What he's saying: Ruppersberger said in a statement that retiring was an "incredibly difficult decision," because "now more than ever, Congress needs thoughtful, end-game representatives like me – members who care more about constituents and our country and less about cable news hits."

  • "But it is time to pass the torch to a younger generation of leaders and I am looking forward to spending more time with my family," he said.
  • Ruppersberger has served in Congress more than two decades and was the top Democrat on the House Intelligence Committee from 2011 to 2015.

The big picture: Ruppersberger makes nearly two dozen Democrats not seeking reelection this year – nearly half of whom are running for higher office – in addition to 18 Republicans.

  • He joins several other veteran lawmakers retiring, including Reps. Earl Blumenauer (D-Ore.), Anna Eshoo (D-Calif.), Grace Napolitano (D-Calif.) and Rep.

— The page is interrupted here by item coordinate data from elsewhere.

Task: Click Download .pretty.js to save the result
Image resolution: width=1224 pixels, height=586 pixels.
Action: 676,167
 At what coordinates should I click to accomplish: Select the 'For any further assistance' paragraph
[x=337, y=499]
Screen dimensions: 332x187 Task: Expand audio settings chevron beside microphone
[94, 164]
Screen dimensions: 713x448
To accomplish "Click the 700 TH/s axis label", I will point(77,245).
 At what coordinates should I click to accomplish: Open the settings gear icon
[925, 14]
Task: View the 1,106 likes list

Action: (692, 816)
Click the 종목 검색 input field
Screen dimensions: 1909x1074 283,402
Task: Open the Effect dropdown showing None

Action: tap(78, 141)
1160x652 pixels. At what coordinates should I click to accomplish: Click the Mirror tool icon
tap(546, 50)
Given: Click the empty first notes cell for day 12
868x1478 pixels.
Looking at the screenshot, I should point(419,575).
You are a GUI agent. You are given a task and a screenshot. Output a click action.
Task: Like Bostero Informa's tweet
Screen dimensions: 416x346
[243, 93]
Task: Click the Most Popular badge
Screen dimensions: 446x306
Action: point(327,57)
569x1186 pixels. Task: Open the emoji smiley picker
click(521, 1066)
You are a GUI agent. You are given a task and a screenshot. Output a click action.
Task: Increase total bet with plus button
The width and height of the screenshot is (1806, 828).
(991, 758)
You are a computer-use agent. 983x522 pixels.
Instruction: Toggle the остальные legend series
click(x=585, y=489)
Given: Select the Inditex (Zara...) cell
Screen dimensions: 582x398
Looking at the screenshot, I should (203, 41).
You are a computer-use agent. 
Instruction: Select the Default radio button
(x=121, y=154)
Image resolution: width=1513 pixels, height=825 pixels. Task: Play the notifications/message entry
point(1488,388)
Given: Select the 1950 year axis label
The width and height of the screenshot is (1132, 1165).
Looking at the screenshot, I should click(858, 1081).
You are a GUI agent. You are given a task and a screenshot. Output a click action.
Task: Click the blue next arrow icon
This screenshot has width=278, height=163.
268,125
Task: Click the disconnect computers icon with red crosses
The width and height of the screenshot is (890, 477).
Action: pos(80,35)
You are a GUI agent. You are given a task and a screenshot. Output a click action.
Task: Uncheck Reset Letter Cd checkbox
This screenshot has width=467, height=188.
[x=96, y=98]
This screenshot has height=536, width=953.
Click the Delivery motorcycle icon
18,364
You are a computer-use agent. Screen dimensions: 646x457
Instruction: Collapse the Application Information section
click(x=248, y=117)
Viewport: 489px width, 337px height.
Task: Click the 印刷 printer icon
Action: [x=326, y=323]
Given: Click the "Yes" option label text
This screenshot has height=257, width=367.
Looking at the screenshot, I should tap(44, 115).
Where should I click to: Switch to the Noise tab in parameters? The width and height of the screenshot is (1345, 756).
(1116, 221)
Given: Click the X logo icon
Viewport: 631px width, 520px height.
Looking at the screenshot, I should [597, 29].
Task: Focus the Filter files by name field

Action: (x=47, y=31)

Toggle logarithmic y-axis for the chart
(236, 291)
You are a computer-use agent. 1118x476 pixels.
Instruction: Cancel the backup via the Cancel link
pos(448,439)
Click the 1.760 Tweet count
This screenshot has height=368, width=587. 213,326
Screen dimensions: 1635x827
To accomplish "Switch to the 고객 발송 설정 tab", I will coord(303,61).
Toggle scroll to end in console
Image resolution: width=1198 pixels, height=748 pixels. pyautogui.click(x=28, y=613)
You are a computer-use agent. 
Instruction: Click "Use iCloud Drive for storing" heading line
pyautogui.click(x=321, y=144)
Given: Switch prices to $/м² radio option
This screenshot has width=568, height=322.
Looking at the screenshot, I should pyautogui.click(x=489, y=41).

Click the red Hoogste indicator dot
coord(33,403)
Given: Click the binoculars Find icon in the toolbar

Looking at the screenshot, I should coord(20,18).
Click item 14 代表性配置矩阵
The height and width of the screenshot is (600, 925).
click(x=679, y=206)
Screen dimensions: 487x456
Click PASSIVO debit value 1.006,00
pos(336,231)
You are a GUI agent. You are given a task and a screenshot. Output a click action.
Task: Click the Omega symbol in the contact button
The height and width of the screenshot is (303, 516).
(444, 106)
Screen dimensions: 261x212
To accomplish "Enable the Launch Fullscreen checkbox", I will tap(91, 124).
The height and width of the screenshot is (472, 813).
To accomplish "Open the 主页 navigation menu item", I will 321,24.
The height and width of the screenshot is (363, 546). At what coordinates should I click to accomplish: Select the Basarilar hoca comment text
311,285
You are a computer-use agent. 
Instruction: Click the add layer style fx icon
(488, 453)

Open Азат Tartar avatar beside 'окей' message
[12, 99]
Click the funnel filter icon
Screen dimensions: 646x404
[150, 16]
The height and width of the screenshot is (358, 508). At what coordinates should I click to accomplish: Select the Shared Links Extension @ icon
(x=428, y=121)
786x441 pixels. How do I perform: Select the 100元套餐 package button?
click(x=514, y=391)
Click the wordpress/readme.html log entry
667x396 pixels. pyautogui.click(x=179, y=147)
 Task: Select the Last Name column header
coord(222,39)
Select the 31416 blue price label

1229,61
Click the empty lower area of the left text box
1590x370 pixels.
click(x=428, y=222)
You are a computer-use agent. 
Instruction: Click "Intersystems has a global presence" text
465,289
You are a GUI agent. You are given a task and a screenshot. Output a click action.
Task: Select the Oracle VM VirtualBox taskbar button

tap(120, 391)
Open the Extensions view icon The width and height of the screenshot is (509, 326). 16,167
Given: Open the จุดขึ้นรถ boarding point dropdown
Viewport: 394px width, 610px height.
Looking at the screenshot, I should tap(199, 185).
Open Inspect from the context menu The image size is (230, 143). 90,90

Dan Kildee (D-Mich.), a member of Democratic leadership.
  • Republicans, for their part, are also losing several longtime, high-ranking members, including House Financial Services Committee Chair Patrick McHenry (R-N.C.) and Appropriations Committee Chair Kay Granger (R-Texas).

The intrigue: Ruppersberger's remark about limelight-seeking members reflects a widespread concern among his colleagues about the record number of House retirements this year.

  • Lawmakers in both parties have told Axios they worry that retiring institutionalists will be replaced by political animals with little regard for compromise or statesmanship.

What's next: Ruppersberger's district, which covers much of the area north of Baltimore, is heavily Democratic and unlikely to change hands in the general election.

  • Like others in solidly blue seats who are retiring this year, such as Rep. John Sarbanes (D-Md.) and Sen. Ben Cardin (D-Md.), Ruppersberger's retirement may kick off a fierce Democratic primary to replace him.